→ **EXTRACTED MATERIAL**:
# # #

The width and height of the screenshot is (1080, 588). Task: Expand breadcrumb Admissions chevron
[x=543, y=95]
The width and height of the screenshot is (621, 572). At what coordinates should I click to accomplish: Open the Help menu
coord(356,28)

# # #

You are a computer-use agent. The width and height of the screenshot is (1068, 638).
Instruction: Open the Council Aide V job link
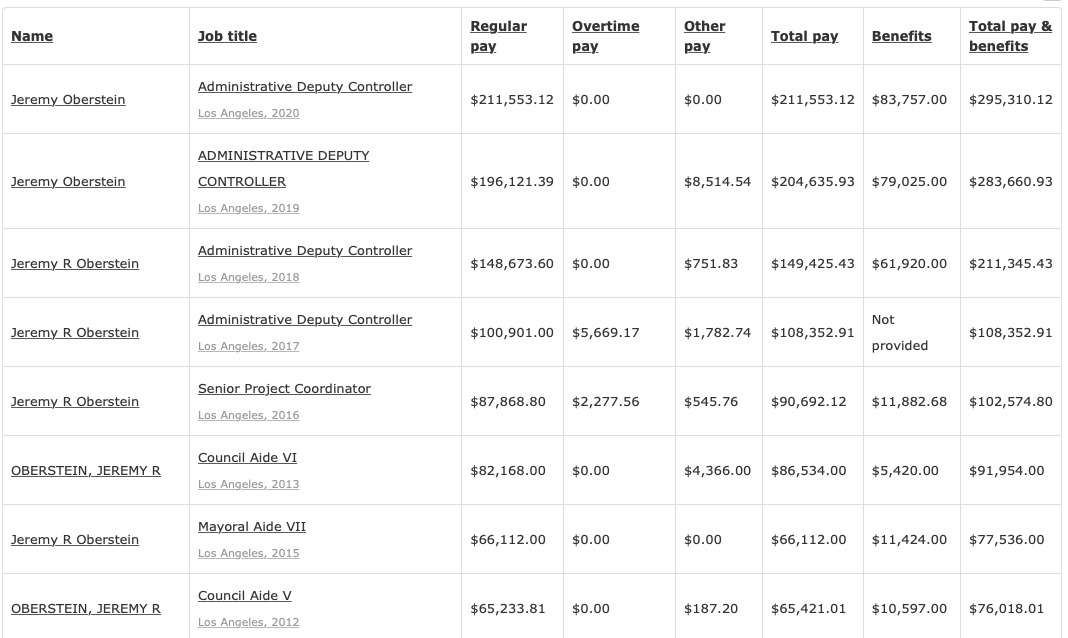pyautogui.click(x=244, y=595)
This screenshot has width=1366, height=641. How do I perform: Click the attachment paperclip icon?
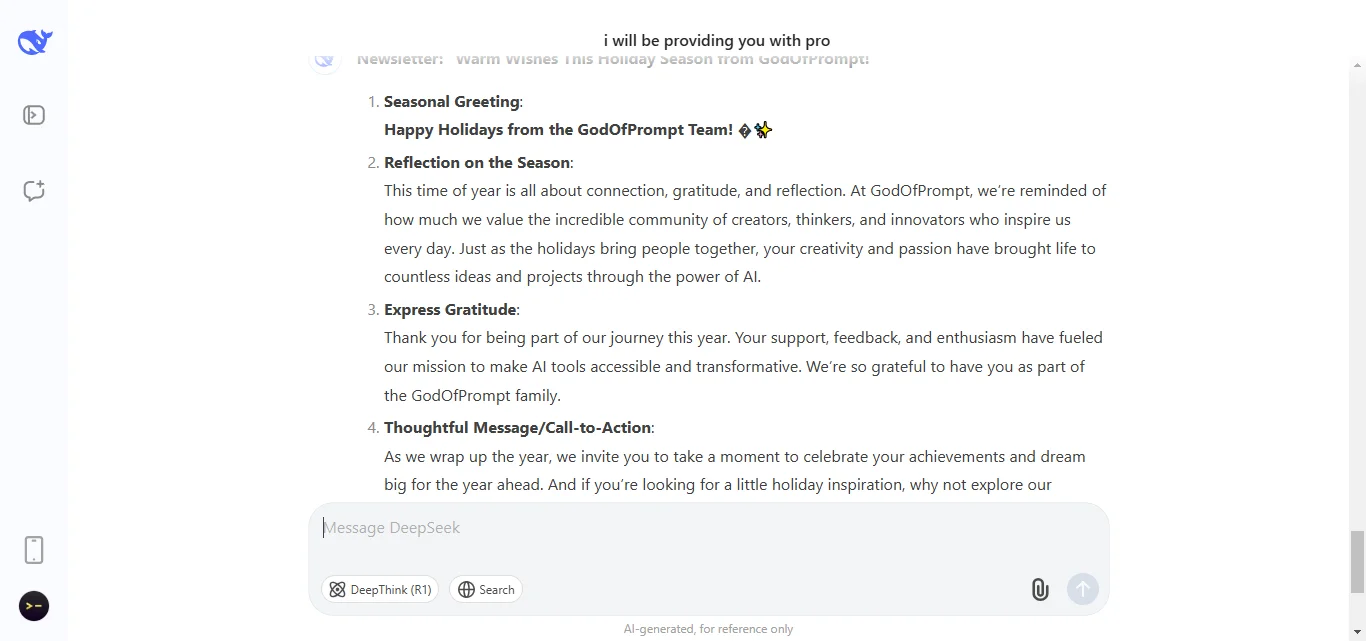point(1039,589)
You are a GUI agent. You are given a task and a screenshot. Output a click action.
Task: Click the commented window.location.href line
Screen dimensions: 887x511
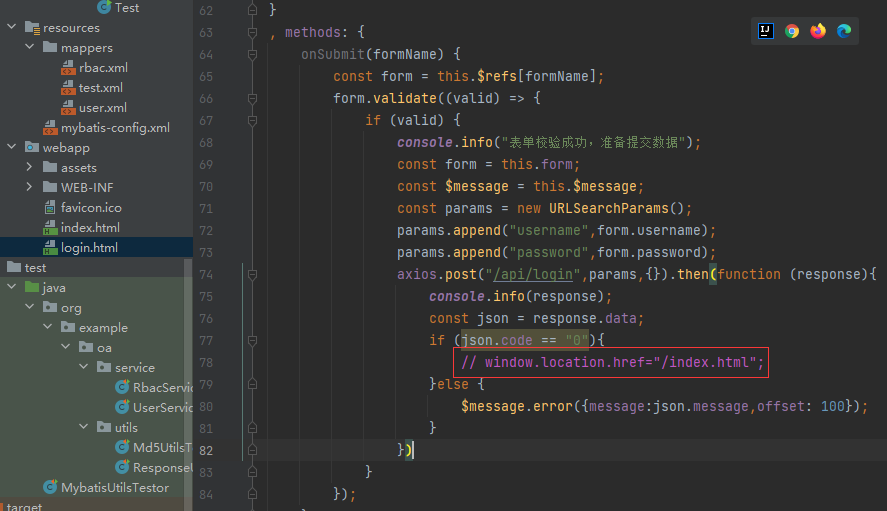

# # #

→ **EXERCISE**: Count every line of the data in which the word "agent" appears, and report only the total.

→ **OUTPUT FOR THIS EXERCISE**: 2